待解問題 |
a) 在這篇談遊戲與職業發展的閱讀材料中，教育部是在哪一年首次將“電子競技運動與管理”列爲高職專業的？
b) 請從最後一句之後續寫這篇談遊戲與職業發展的閱讀材料。

如何在尊重學生興趣與審慎規劃之間找到平衡,已然成爲當下家庭與學校在遊戲問題上所要面對的全新課題。
談及作爲職業的遊戲,人們想到的首先是電競從業者在屏幕前的“高光時刻”,代表國家出戰亞運會的職業選手,或者在電競直播間裏收益頗豐的人氣主播。自2016年教育部首次將“電子競技運動與管理”列爲高職專業以來,電競確實爲部分學生打開了主流應試路徑之外的發展可能。

已存條目:
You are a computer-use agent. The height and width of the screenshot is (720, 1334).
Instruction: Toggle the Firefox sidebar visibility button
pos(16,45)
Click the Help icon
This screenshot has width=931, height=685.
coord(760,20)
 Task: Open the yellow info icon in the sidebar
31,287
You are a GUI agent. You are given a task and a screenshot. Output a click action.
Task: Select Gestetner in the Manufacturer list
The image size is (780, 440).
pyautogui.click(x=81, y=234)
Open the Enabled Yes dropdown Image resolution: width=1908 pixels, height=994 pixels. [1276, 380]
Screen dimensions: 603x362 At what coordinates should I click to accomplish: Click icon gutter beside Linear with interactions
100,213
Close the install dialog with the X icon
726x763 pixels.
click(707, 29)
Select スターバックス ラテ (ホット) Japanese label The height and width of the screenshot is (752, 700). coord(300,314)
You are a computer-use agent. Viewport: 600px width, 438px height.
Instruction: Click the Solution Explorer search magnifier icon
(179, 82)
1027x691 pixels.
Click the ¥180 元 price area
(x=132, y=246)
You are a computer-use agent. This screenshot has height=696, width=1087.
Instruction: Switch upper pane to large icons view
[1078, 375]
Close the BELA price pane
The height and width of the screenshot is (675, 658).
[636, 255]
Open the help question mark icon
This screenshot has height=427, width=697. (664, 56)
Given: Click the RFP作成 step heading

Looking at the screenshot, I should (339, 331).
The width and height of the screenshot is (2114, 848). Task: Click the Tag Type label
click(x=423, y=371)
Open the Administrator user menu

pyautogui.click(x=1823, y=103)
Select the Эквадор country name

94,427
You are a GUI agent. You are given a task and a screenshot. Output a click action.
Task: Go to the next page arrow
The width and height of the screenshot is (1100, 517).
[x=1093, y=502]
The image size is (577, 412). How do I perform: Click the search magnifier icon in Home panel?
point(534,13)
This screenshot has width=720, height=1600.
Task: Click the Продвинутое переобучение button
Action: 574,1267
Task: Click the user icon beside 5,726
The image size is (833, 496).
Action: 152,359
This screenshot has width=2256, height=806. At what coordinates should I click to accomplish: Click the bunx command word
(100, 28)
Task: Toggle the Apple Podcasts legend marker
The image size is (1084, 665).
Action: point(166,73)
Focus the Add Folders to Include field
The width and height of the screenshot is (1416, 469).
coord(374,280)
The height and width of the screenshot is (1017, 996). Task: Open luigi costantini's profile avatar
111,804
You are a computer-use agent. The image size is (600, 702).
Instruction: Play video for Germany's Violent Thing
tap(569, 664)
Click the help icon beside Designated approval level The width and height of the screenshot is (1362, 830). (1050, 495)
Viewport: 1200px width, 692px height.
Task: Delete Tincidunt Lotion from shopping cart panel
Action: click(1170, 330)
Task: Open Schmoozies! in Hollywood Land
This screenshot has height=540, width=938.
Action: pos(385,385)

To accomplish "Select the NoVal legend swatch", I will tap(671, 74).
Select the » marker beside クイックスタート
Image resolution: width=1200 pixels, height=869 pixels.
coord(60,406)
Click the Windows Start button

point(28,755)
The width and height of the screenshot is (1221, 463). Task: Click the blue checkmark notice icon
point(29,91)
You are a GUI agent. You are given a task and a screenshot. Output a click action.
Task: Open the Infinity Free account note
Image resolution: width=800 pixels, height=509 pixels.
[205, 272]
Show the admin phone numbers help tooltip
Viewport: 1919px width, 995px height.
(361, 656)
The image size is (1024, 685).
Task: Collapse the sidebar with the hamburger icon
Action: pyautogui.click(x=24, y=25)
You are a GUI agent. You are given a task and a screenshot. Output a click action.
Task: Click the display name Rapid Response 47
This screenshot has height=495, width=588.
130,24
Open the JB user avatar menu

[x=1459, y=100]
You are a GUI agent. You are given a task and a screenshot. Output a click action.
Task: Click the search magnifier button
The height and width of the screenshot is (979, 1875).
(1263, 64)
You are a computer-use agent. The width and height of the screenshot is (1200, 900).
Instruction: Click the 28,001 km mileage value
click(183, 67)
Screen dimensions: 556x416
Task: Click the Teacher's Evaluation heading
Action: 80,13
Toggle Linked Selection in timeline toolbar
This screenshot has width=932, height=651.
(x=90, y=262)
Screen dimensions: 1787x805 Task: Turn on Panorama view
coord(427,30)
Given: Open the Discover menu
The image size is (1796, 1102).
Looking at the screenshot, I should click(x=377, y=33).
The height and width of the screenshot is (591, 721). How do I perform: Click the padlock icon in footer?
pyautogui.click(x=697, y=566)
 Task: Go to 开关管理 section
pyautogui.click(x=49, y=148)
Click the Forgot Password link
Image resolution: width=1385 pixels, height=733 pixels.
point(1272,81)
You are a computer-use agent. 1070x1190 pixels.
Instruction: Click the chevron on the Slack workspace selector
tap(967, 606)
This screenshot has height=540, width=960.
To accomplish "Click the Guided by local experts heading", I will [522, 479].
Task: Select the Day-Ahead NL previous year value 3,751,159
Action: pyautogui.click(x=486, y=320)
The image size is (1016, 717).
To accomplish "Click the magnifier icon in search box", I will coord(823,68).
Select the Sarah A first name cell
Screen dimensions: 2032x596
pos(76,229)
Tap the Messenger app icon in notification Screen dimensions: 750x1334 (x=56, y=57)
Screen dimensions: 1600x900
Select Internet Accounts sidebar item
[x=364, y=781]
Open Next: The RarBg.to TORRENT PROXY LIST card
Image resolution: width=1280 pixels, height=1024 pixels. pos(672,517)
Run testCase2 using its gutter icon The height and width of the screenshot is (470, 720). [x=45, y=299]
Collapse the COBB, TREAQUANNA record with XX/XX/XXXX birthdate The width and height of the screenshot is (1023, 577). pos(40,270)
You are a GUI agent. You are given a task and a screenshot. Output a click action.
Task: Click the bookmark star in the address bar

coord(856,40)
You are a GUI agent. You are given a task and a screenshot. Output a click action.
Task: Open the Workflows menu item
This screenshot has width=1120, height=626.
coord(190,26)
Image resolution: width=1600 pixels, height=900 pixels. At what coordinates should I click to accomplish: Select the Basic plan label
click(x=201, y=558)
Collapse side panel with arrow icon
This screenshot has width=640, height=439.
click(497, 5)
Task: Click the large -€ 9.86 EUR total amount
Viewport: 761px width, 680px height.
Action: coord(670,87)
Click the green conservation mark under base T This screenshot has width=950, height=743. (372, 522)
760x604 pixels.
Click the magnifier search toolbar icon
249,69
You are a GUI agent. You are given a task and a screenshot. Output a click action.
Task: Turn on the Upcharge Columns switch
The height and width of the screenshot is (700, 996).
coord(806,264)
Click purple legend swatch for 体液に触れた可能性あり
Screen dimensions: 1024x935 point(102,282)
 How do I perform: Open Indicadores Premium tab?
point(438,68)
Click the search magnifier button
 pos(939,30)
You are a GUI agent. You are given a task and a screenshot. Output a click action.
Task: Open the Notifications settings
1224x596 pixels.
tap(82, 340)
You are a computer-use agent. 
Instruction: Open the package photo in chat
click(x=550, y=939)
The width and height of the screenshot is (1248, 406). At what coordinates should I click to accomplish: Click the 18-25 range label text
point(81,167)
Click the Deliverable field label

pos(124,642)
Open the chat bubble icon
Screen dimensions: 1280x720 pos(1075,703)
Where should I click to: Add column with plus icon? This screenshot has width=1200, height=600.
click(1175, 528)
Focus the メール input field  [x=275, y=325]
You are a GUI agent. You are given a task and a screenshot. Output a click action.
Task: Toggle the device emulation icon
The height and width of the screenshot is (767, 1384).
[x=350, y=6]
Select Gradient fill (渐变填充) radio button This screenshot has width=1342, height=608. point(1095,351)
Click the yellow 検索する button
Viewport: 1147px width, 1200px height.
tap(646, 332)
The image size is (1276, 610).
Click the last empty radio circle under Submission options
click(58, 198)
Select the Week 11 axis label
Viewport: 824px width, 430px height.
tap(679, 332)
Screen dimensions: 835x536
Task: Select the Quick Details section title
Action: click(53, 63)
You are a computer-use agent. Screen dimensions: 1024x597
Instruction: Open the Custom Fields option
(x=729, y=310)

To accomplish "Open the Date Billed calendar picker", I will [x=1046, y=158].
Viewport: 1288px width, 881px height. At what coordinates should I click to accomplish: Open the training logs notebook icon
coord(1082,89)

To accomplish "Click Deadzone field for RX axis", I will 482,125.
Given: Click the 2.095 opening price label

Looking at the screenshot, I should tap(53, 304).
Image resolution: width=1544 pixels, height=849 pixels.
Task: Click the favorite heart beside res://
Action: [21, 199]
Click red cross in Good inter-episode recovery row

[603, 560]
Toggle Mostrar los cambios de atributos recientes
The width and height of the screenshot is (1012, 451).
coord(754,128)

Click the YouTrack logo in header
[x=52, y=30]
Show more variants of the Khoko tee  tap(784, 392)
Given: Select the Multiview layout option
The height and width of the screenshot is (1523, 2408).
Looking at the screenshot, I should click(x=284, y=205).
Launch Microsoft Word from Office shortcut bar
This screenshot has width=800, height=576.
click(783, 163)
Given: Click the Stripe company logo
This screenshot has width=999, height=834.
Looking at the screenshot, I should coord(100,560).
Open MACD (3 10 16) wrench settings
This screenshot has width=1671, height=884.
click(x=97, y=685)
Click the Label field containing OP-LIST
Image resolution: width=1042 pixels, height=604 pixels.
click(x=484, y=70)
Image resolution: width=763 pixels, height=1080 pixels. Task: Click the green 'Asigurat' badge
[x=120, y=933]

各題答案 |
a) 2016年。

b)
實際上,除了專業的電競領域之外,遊戲產業鏈條已經擴展得十分龐大,從上游的遊戲策劃、研發與美術,到中游的發行與運營,再到下游衍生而成的陪玩、陪練、代練、二創等新型自由職業,遊戲行業的就業區間仍有許多空間待開發。在這些新職業、新崗位中,從業者並非都是遊戲高手,從業者既包括遊戲技能與心理素質都過硬的職業選手,也包括編程、美術、敘事、音樂等領域的專業人才,還延伸到賽事運營、市場公關、法律合規與數據分析等其他支持性領域。
電競之所以被列爲競技體育的一種,正是因爲它的職業化門檻很高,天賦、努力甚至運氣缺一不可。統計顯示,2024年,我國電子競技用戶規模4.9億,而職業電競選手約10萬人,頭部頂級聯賽在冊選手僅有幾百人,而能登上頂級聯賽舞臺的更是“百萬人裏挑一”。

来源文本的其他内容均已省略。